Spider webs may act as hypersensitive external eardrums

According to a study carried out on a species of spider, Larinioides sclopetarius, spiders could detect sounds through their web. According to the researchers, the webs would act as “external eardrums”.

Study results can be viewed on the BioRxiv preprint server even if the article has not yet gone through a peer review. According to these results, the webs of web spiders, by their wavy nature, act as an acoustic antenna for detecting sounds. But on top of that, they can also be considered to be one of the most effective “eardrums” in nature.

In humans, the eardrum is located between the outer ear and the inner ear. It is intended to collect sound vibrations and thus constitutes a determining element of the auditory system. Its dysfunction can lead to hearing loss. For invertebrates without eardrums, nature has endowed them with long thread-like structures that serve to detect airborne sounds.


The study was done on spider specimens Larinioides sclopetarius placed on a wooden frame where they spontaneously wove a web. The researchers filmed the spiders’ reactions to sounds coming from different distances and directions. The experiment found that the spiders changed posture even in response to sound from a relatively distant source, placed 3 m away.

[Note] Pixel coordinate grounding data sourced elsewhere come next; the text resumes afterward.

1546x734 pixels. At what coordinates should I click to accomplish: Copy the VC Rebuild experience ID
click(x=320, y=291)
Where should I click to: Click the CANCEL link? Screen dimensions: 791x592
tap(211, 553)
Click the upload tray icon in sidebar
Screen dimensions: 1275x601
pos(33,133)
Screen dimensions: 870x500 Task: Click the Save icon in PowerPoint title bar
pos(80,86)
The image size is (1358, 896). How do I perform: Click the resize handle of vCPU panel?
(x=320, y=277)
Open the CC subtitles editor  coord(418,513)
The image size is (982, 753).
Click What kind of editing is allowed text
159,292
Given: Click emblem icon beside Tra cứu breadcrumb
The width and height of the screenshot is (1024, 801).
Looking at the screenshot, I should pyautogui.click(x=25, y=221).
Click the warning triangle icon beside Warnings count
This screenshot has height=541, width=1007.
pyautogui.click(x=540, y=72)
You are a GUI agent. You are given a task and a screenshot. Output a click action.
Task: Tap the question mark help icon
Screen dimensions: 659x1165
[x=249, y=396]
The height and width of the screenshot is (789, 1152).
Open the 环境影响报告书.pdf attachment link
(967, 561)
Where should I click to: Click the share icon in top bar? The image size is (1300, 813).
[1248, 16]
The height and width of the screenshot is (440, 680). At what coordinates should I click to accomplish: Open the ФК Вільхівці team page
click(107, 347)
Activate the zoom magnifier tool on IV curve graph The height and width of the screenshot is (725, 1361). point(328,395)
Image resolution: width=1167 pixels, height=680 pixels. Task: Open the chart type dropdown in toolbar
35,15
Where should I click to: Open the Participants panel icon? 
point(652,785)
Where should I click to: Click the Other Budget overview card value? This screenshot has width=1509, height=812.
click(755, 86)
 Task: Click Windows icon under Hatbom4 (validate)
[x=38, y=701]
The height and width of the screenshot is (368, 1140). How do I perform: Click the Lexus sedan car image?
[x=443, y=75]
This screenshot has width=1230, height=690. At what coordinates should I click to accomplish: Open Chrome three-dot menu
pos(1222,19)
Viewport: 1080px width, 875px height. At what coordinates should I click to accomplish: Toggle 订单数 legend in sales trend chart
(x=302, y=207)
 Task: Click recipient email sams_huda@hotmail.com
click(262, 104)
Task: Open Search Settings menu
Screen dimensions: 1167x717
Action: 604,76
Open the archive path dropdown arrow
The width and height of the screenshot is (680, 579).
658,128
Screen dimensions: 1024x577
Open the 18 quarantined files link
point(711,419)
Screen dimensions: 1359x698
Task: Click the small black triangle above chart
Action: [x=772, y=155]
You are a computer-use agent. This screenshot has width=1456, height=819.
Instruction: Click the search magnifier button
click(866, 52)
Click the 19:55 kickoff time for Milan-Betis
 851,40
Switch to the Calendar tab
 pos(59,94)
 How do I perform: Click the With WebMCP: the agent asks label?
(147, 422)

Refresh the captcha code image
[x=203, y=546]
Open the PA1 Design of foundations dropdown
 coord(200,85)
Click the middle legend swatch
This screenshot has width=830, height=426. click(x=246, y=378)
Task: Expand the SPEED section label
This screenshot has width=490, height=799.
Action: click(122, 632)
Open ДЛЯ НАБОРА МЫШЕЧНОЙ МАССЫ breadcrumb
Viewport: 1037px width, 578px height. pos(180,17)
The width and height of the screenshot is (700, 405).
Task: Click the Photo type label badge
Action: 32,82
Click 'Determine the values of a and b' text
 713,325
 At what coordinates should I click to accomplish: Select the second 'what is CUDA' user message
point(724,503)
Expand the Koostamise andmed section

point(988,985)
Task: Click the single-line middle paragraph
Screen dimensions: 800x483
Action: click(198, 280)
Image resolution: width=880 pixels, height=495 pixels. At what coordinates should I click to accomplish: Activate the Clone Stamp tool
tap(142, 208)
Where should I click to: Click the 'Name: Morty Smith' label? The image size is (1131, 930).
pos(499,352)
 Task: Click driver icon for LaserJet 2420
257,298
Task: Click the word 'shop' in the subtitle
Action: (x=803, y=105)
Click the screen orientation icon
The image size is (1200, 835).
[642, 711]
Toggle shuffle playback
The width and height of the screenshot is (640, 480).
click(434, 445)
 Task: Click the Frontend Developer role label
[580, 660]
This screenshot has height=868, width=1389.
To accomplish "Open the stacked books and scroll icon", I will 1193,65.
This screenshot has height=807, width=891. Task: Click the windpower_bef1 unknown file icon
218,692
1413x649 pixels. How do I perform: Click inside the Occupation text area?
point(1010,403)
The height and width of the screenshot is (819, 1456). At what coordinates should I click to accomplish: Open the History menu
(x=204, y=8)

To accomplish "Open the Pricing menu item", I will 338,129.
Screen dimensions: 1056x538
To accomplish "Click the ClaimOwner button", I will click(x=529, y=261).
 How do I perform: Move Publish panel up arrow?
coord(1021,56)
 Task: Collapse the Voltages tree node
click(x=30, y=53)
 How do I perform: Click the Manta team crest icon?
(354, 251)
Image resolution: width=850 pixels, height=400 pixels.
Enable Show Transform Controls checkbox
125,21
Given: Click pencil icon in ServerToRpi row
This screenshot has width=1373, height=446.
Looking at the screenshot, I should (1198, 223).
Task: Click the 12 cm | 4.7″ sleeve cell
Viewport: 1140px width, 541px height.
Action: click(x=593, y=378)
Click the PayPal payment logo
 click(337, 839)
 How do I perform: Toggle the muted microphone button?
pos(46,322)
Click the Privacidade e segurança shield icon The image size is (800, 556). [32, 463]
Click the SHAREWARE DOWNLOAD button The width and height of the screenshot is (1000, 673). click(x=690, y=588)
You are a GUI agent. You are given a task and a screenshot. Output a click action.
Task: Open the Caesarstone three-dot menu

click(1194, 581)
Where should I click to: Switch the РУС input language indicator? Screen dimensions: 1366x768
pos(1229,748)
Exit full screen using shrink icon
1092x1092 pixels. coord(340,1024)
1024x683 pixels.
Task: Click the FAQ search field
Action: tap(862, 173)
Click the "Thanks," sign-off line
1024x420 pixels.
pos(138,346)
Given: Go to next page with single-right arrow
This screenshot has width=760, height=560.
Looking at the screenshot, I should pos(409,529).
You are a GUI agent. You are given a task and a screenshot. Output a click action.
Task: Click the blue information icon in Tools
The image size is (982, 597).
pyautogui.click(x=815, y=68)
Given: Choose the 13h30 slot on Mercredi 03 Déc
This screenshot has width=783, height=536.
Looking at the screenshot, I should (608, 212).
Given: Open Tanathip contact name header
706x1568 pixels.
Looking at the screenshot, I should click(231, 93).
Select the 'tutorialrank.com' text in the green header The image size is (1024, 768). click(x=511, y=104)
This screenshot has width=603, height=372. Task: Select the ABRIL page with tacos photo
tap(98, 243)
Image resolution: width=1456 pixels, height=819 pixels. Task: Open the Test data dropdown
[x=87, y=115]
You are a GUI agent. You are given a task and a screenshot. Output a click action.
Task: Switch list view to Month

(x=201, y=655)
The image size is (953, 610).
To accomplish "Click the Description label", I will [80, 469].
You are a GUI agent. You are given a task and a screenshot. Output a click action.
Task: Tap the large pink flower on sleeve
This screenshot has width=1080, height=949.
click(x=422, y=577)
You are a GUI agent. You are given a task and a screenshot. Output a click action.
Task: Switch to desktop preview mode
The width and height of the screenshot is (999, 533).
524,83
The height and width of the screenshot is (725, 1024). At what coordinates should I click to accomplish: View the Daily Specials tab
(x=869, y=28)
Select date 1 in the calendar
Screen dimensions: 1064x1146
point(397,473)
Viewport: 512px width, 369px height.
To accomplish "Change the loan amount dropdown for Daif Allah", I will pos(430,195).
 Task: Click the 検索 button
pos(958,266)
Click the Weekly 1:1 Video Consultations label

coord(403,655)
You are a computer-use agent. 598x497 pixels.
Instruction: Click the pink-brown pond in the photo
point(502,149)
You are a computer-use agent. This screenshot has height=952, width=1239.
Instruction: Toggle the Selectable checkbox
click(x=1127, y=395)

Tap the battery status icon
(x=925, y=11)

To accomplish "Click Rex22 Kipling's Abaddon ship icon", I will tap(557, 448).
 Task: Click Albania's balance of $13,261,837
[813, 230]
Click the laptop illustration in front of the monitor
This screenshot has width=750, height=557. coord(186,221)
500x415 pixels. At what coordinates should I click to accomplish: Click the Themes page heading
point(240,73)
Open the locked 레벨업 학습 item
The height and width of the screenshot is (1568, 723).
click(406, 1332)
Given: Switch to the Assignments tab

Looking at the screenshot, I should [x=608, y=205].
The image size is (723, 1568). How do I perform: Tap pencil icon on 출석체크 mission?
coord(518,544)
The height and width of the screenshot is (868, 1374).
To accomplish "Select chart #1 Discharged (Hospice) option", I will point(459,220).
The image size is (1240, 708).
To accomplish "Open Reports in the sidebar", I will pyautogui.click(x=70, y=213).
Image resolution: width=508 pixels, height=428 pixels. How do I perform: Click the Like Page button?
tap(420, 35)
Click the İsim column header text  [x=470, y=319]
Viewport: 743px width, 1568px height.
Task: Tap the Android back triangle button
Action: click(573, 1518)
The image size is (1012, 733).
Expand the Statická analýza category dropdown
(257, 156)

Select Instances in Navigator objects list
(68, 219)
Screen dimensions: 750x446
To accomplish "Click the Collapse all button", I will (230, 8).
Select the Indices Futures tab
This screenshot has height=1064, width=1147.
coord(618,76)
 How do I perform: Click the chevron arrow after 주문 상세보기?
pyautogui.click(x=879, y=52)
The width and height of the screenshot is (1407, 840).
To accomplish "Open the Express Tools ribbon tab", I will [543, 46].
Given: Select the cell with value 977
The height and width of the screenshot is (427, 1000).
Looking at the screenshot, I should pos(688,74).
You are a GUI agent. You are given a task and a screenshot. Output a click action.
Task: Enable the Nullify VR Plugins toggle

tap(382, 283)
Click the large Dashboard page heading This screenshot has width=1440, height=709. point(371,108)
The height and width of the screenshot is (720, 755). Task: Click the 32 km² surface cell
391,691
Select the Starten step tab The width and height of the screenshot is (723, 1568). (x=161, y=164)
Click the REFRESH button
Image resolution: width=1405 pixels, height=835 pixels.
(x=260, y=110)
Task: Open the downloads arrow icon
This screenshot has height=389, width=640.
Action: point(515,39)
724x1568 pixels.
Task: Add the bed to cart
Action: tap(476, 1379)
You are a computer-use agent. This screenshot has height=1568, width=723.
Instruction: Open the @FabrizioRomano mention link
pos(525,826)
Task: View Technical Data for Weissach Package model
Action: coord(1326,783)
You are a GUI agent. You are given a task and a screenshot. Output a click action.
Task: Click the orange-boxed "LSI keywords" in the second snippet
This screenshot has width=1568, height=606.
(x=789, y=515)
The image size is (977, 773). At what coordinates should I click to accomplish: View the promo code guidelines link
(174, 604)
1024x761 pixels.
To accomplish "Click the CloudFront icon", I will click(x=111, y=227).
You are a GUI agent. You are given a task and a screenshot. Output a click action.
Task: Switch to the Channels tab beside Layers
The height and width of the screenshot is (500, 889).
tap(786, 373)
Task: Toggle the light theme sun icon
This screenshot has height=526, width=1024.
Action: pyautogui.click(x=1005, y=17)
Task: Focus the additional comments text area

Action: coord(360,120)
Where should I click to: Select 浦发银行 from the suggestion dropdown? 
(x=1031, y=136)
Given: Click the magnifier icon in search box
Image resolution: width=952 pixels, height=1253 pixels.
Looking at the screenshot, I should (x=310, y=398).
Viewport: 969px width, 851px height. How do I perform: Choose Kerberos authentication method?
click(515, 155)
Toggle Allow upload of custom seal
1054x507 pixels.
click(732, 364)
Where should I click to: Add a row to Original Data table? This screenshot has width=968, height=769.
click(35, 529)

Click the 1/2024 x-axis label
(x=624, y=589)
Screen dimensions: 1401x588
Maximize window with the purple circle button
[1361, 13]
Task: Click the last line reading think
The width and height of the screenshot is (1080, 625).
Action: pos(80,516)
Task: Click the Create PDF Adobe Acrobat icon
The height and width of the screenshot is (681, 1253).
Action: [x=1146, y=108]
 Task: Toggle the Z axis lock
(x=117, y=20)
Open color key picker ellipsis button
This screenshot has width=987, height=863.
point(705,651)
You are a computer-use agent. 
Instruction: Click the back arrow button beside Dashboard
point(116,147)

The experiment also showed that the hearing threshold of the spiders studied was below 68 decibels. The researchers estimate that these spiders could be able to detect predators and prey at a distance of more than 10 meters. These indeed produce sounds above 80 dB.

A versatile material

If the result of this study is approved by the peer review, it could indicate that the spiders have managed to overcome the constraints imposed by their size to create an external eardrum whose surface can reach up to 10,000 times that of their body. The advantage of hearing thanks to a renewable and repairable fabric is also to be able to adjust this acoustic antenna according to needs.

Spider webs are thus more than traps for catching prey. In fact, as the researchers behind this study point out, biologists and materials scientists continue to find new properties of spider silk. This could be transformed into bio-material and be used in human applications.